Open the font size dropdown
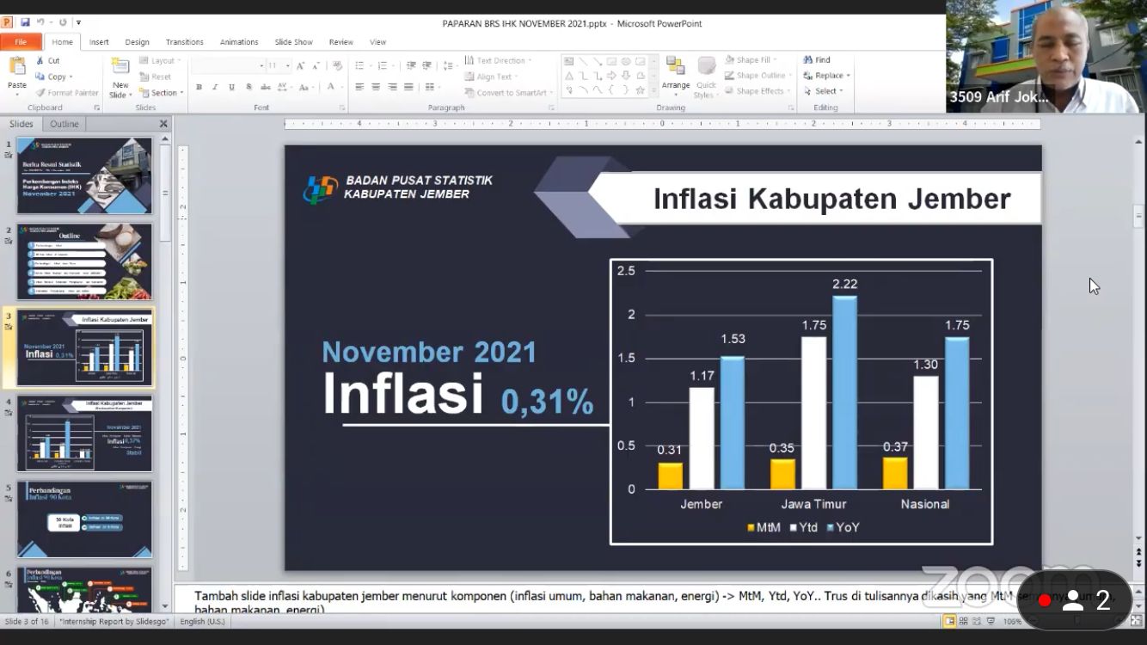 [286, 66]
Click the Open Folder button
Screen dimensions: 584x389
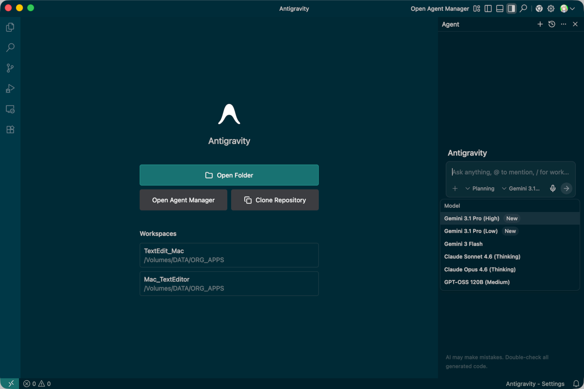229,175
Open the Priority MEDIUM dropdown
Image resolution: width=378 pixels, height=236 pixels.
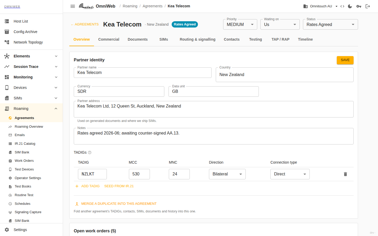click(240, 24)
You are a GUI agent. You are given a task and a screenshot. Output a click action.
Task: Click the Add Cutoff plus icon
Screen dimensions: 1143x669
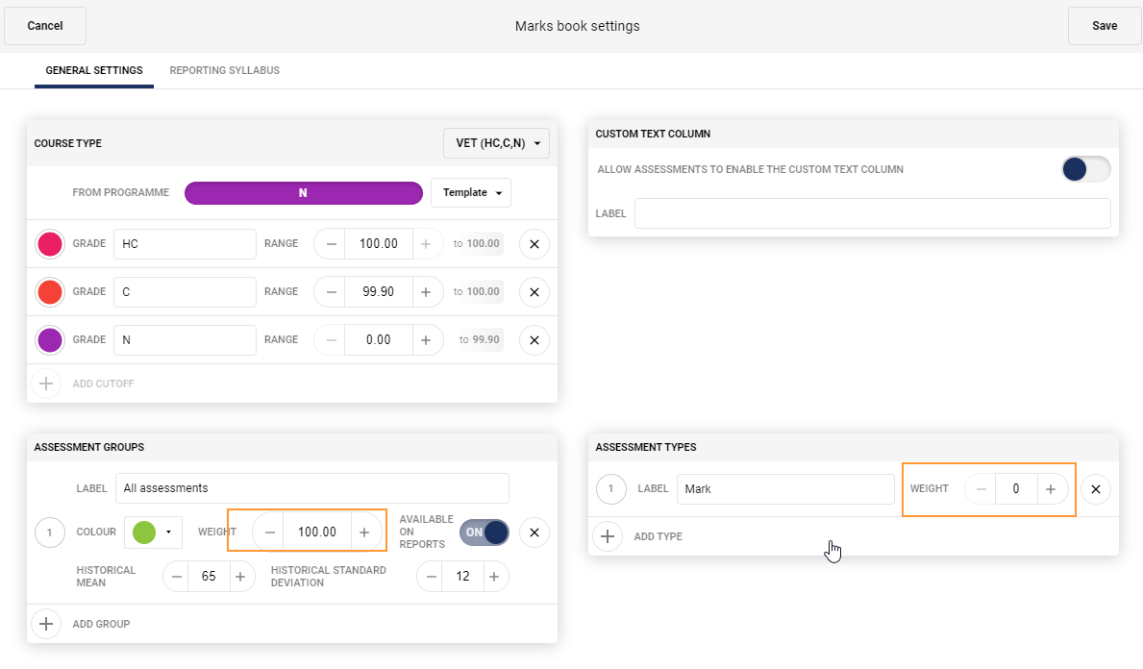(x=46, y=383)
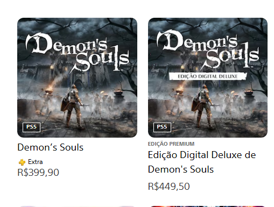Click the PS5 badge on standard edition cover
274x207 pixels.
click(31, 127)
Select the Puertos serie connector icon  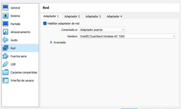tap(6, 56)

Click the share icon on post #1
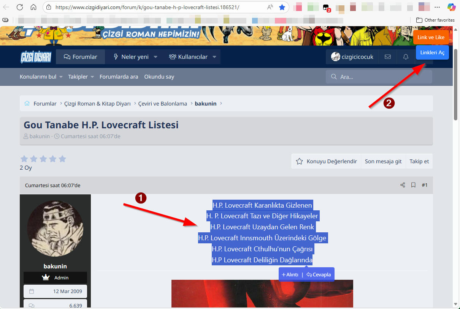click(x=403, y=185)
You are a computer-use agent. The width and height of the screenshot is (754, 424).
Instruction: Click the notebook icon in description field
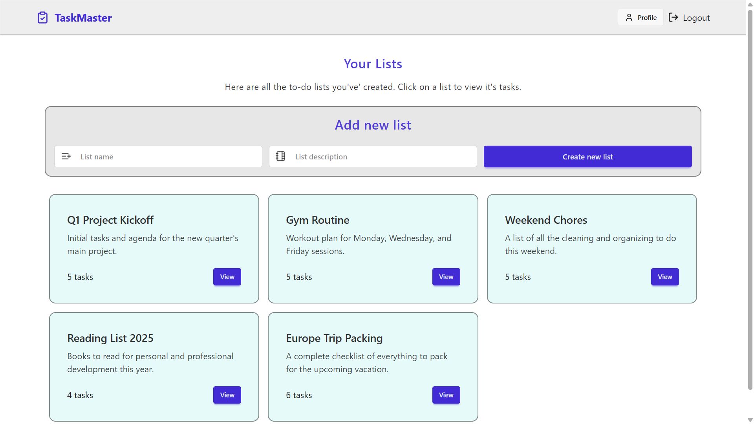[280, 157]
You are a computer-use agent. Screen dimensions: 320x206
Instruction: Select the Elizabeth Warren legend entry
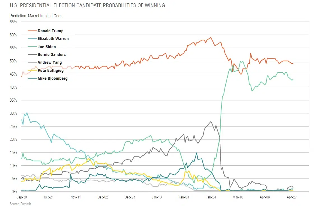coord(53,39)
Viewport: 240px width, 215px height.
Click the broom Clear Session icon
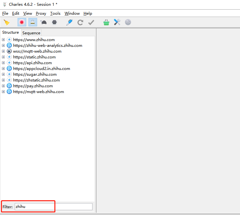[x=6, y=22]
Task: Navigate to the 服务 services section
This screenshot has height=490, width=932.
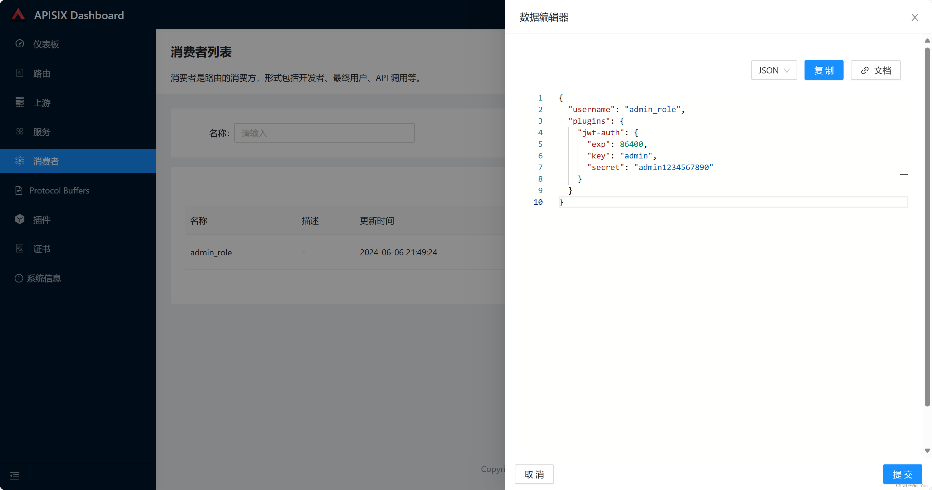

+++++

◆ Exercise prompt:
Can you write out, word for word, everything from the line containing "Task: Navigate to the 服务 services section" down to the end of the records, leaving out any pictures?

◆ Response to this task:
Task: Navigate to the 服务 services section
This screenshot has height=490, width=932.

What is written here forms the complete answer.